▸ **Explore the material**:
- A) Summarize the newsletter article in two sentences.
- B) From the newsletter article, reproduce word for word the part that opens with the words containing "These are few" and closes with "six feet apart.".

*** Opening of Text section ***

Collaboration newsletter

Now Is the Time to Strengthen the Ties That Bind Generations – Sector Leadership Spot

April 20, 2020

Donna Butts, Generations United

We are all doing our part to protect each other during the novel Coronavirus (COVID-19) pandemic, including maintaining physical distancing practices. We must also come together to ensure that physical distancing doesn’t become social isolation, which research confirms has serious health consequences. Older and younger people—our bookend generations—are especially vulnerable. As a result, interest in policies and practices that connect generations has grown in recent years.

A recent public opinion poll conducted for Generations United and The Eisner Foundation confirmed this finding: almost three quarters (74 percent) of respondents agreed that programs and facilities that separately serve different age groups prevent children/youth and older adults from benefitting from each other’s skills and talents. In addition, 89% believed serving both children/youth and older adults at the same location is a good use of resources.

Despite support for intergenerational programming, COVID-19 is having a profound impact on our everyday way of life, causing us to reexamine the social connections and relationships that shape and strengthen our community and individual lives.

While we are currently practicing physical distancing, how can we make plans to strengthen the ties that bind generations in the years to come? Here are a few suggestions for human service providers and leaders:

  • Re-think age-segregated delivery systems and policies – Child abuse came to the public’s attention long before elder abuse. What if policy makers had considered abuse across the lifespan? What impacts one generation often impacts another.
  • Urge collaboration between unlikely partners – Driving Away Hunger did this when they formed a partnership between student driver’s education and a home meal delivery program for isolated older adults creating a win-win-win.
  • Challenge local leaders to be champions and prioritize intergenerational use of built and outdoor space – When faced with building either a new senior center or a new high school, Swampscott, MA, community leaders decided to build one facility, the Swampscott High School and Senior Center, rather than pit one generation against the other.
  • Create a learning collaborative with members from different generations that can review your practices, services and programs using an intergenerational solutions lens – Charge them with developing a vision and plan for an all-age friendly outcome.

These are few ways we can build a world that values and engages people at all ages and stages of life. For more ideas, visit Generations United and remember, we are stronger together…even when we need to stay at least six feet apart.

Donna Butts is the Executive Director of Generations United, a nonprofit focusing on intergenerational collaboration and programming. She previously served on the Board of Directors of the National Human Services Assembly for several years.

*** Close of Text section ***
*** Opening of Data section ***

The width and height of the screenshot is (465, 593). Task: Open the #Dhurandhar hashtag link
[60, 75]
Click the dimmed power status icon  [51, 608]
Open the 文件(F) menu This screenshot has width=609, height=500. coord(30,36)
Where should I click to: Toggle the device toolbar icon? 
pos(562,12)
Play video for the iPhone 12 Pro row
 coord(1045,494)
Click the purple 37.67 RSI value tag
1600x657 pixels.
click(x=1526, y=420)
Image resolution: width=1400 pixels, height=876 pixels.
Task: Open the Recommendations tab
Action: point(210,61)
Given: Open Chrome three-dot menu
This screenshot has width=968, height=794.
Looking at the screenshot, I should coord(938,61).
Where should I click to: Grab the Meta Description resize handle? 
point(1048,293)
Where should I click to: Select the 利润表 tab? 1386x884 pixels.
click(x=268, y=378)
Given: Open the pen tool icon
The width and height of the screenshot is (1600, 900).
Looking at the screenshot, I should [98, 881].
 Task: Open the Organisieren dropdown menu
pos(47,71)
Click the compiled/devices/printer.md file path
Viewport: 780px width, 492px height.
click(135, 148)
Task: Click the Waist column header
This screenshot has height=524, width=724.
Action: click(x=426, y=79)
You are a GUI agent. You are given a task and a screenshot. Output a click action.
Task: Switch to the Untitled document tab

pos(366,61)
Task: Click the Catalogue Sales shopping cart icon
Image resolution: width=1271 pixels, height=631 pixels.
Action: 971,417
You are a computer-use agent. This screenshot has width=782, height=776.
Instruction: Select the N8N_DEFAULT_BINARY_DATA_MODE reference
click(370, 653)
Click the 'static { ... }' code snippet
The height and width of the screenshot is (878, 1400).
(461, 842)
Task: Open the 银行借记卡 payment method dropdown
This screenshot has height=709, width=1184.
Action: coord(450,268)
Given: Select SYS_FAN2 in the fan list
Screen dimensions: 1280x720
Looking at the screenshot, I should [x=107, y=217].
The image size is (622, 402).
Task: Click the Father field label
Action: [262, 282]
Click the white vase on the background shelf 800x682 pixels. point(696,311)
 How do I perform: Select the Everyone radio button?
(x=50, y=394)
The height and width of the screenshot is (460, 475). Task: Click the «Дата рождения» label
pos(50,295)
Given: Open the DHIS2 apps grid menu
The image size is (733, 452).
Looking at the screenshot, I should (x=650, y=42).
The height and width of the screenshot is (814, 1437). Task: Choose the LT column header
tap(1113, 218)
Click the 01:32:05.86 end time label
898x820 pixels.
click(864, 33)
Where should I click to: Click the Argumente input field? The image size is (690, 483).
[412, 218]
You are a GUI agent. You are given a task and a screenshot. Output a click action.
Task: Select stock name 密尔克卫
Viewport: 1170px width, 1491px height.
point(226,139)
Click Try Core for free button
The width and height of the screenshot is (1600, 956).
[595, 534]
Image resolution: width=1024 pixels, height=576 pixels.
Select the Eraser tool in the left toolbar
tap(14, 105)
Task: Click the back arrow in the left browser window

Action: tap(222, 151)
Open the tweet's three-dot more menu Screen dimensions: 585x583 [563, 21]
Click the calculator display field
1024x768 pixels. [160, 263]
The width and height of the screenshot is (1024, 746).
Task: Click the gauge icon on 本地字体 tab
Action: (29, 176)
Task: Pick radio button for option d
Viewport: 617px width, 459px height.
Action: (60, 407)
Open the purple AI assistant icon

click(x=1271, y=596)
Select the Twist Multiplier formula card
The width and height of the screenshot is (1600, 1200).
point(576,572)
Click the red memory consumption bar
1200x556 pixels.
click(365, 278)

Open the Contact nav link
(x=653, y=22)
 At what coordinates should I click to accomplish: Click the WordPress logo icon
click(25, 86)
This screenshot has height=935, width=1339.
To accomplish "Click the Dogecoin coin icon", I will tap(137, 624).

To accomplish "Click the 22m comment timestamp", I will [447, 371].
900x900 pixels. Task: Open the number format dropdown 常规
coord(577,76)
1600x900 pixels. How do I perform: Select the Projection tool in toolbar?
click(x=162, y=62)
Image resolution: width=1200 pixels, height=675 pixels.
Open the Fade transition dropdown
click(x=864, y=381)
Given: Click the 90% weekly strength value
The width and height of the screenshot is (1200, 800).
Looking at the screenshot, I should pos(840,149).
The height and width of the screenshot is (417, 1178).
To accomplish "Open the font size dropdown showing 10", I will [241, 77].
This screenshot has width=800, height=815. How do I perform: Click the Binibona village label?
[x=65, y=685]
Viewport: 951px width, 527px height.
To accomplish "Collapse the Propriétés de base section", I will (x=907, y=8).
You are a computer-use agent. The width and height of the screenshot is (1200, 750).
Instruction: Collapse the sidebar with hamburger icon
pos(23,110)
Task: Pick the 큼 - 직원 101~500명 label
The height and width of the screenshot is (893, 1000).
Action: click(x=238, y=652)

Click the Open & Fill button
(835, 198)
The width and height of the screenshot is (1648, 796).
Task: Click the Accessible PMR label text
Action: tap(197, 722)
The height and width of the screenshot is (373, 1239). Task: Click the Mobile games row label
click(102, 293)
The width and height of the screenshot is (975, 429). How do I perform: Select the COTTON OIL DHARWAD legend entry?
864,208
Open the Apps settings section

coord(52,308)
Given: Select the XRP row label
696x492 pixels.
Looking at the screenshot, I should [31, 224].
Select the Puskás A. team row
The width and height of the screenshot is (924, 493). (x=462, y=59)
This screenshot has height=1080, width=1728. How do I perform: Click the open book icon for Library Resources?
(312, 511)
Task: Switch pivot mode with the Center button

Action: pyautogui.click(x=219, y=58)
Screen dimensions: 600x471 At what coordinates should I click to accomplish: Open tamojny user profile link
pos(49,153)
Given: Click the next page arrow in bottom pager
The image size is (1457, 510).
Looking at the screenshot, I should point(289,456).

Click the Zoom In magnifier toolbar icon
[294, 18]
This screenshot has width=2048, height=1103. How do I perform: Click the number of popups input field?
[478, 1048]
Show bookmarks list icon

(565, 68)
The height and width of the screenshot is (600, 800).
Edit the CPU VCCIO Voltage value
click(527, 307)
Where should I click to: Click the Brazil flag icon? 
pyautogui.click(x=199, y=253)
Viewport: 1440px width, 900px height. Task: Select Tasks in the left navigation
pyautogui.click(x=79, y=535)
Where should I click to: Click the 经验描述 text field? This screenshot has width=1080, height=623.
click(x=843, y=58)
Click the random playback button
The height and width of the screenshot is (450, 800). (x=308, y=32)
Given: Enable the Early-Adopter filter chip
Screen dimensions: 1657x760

*** Close of Data section ***

▸ **Answer section**:
- A) The newsletter article urges that physical distancing during the COVID-19 pandemic not become social isolation, noting that older and younger people are especially vulnerable and that a poll found strong support for serving both age groups at the same location. It suggests that human service providers and leaders rethink age-segregated systems, urge collaboration between unlikely partners, prioritize intergenerational use of space, and create intergenerational learning collaboratives.

- B)
These are few ways we can build a world that values and engages people at all ages and stages of life. For more ideas, visit Generations United and remember, we are stronger together…even when we need to stay at least six feet apart.